О чем здесь идет речь? Расположенный над надгробной плитой образ страшно истерзанного, израненного, растлевшегося тела, которое едва заметно, в первом движении, но — воскресает, говорит предстоящему (это как-то замечательно сформулировала Анастасия Гачева в наших бдениях перед картиной Гольбейна, я предлагаю «неполный слабый перевод» ее мысли): «Там, под плитой, черви едят тела умерших, они гниют и разлагаются, но и это тело гнило. Оно было таким же, как их тела, — и значит, и для них нет ничего невозможного. Он был таким же — и Он воскрес». Христос на картине Гольбейна вошел не только в муку смерти, но и в муку тления, разложения — то есть безнадежной смерти — и из ее глубины Он восстал.
Метания Рогожина и Мышкина в их невозможности преодолеть очевидное и сиюминутное, чтобы из-за него воссияла вечная истина, свидетельствуют: образ Божий неслыханно помутнен в человеке. Сегодняшний образ22 человека застлал перед всеми взорами образ Божий. Образ Божий в человеке ныне — как Мертвый Христос Гольбейна. Но Он может восстать в последнем усилии («Парфен, не верю!»).
Но главное — как бы «мертв» этот образ ни был на любой взгляд, как бы ни растлелся, мы знаем, что так же был мертв и Он. И воскрес.

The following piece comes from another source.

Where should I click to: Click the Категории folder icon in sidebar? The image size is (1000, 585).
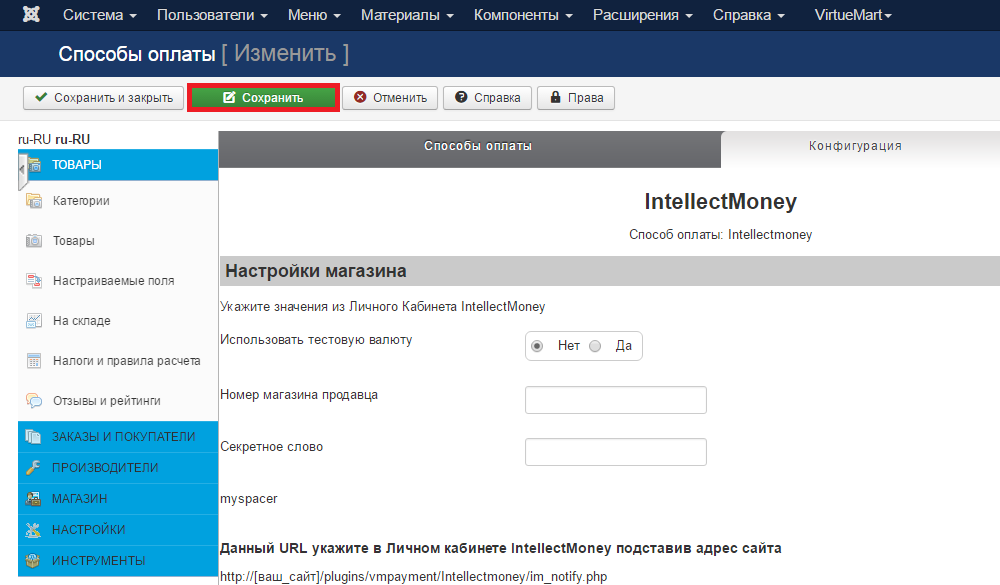pos(34,201)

Ипполит указывает на другое. Он ни минуты не сомневается, что воскресение было. Он только говорит о том, что для тех, кто видел (и Кто пережил) такую смерть, оно могло уже, как бы это сказать, не иметь, что ли, решающего значения. Его вопль (не имея, правда, столь же неоспоримых, как он, оснований на этот вопль) подхватит потом Иван Карамазов: все страдания заживут и сгладятся, воцарится гармония, но то же было! И там было такое, что не отменяется воскресением! Во всяком случае, с точки зрения земного евклидова ума… Ипполит хорошо знает, о чем говорит. Он весь — воплощение ужаса смертной муки, смертного одиночества. И даже если он воскреснет, кто поручится, что там, на этих путях, не произошло ничего окончательного и невосполнимого? И даже если он воскреснет — ведь он же умер!23 Но дело не только в этом.

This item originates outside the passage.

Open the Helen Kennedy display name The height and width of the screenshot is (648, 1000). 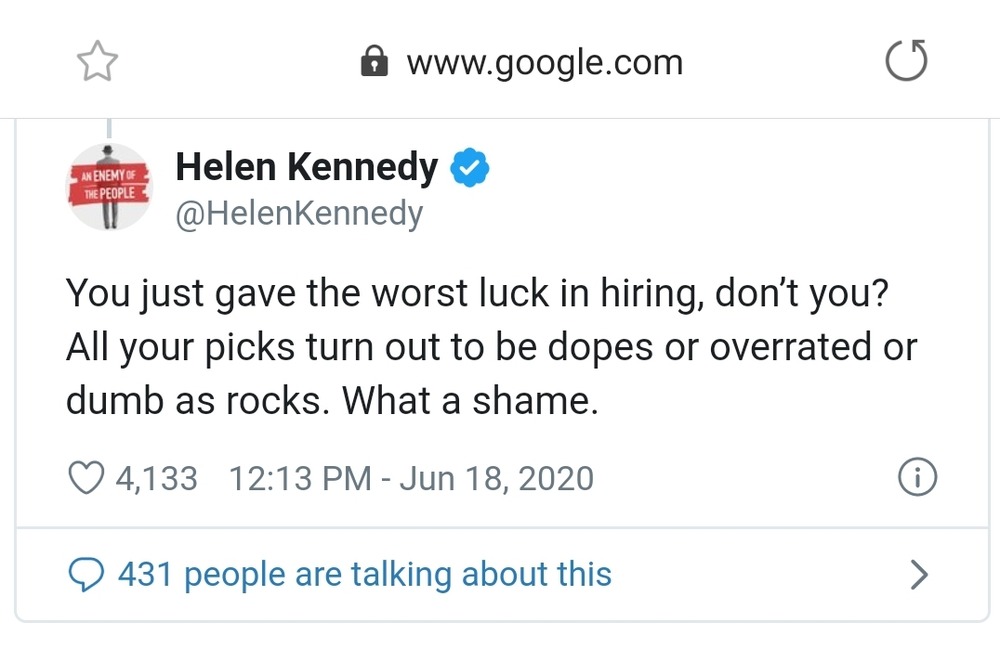pos(306,168)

«И если б этот самый Учитель мог увидеть Свой образ накануне казни, то так ли бы Сам Он взошел на крест и так ли бы умер, как теперь?» В чем неотразимый, холодящий ужас этой фразы? Почему, увидев Свой образ накануне казни, мог бы поколебаться Христос? В человеке неистребим образ Божий. Но отныне — с момента смерти Христовой — этот образ может быть и таким, как на Гольбейновом полотне . Ибо однажды Он таким был.

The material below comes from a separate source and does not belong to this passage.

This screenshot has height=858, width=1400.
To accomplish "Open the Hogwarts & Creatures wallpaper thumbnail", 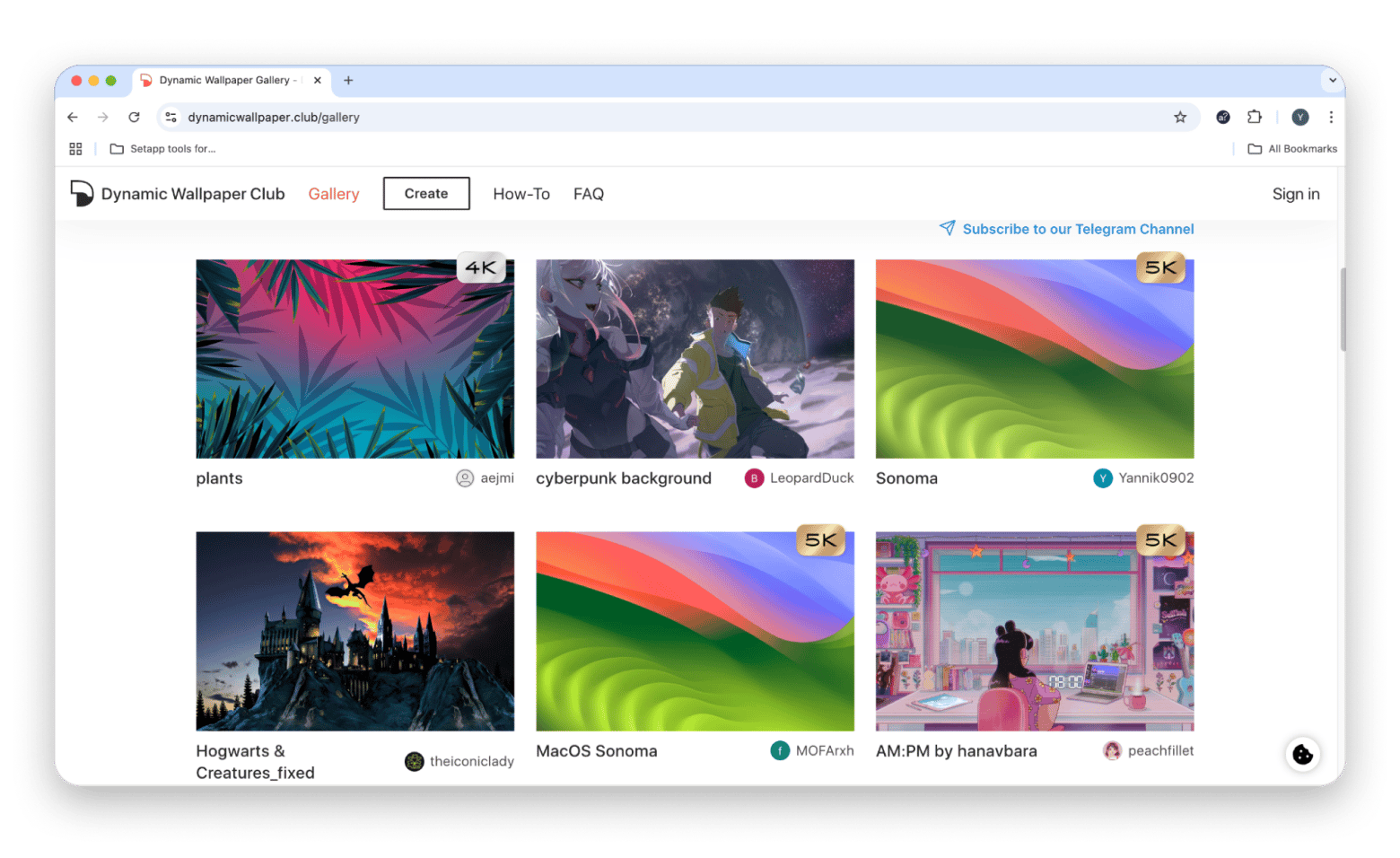I will 354,631.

Да, образ Божий воскреснет вновь в человеке и человечестве, рано или поздно. Но это же было! И что, если при жизни иных воскресения не произойдет? То есть оно состоится, но, например, в следующем поколении? Этот вопрос, пожалуй, язвительнее, чем все вопросы Ивана Карамазова. Потому что Ипполит, не отвергая воскресения, указывает на неотразимое наличие иной закономерности, на очевидность существования человечества в железных рамках иных законов, подчиняющих мироздание «темной, наглой и бессмысленно-вечной силе», на, что ли, возможность «остановки» (то есть бессмысленного круговращения) бытия в пределах этой закономерности. На то, что прямое, как луч, как стрела, восходящее движение воскресения не отменяет — во всяком случае, так сказать, автоматически и насовсем, безусловно — этого круговращения. Человек может создать вокруг себя мир, где не было воскресения Христова 24 . Для этого достаточно, чтобы в нем не воскрес образ Христов. И вот, допустим, воскресения образа Божия, убитого позитивизмом, похороненного в узких рамках очевидного существования, не произошло на протяжении жизни целого поколения. Кому оно унавозило будущую гармонию? Здесь вопрос не в том, кто виноват. А в том — что делать. Достоевский не отвечает на этот вопрос. Он делает .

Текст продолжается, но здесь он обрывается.